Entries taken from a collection
_____
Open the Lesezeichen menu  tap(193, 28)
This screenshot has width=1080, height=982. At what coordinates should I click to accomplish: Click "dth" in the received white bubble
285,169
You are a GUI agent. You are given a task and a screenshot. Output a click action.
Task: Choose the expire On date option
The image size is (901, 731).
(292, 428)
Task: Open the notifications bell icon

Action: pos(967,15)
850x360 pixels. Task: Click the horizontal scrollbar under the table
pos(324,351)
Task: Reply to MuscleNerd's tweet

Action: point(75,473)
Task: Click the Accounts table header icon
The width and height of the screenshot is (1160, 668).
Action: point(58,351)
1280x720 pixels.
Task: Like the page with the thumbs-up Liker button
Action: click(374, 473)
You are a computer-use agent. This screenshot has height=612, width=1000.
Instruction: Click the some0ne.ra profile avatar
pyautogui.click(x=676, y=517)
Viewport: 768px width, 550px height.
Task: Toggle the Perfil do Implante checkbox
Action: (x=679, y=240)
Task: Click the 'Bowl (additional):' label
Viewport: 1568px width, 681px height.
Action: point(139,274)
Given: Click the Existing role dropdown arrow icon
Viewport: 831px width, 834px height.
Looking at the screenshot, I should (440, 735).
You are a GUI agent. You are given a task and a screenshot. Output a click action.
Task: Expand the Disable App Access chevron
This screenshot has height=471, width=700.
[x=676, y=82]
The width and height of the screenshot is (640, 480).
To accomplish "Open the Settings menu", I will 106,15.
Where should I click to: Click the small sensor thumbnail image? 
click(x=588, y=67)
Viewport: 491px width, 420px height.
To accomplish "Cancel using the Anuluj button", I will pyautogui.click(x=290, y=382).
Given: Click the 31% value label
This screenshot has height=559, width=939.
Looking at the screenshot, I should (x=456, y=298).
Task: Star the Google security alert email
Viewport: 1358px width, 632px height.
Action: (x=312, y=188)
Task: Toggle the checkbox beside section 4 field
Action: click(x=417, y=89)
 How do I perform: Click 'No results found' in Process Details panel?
_____
Assignment:
Find the line that contains "Viewport: 491px width, 420px height." in the data above. Reproduce it and every later line exactly, through the last one.

Task answer:
Viewport: 491px width, 420px height.
To accomplish "Cancel using the Anuluj button", I will pyautogui.click(x=290, y=382).
Given: Click the 31% value label
This screenshot has height=559, width=939.
Looking at the screenshot, I should (x=456, y=298).
Task: Star the Google security alert email
Viewport: 1358px width, 632px height.
Action: (x=312, y=188)
Task: Toggle the checkbox beside section 4 field
Action: click(x=417, y=89)
 How do I perform: Click 'No results found' in Process Details panel?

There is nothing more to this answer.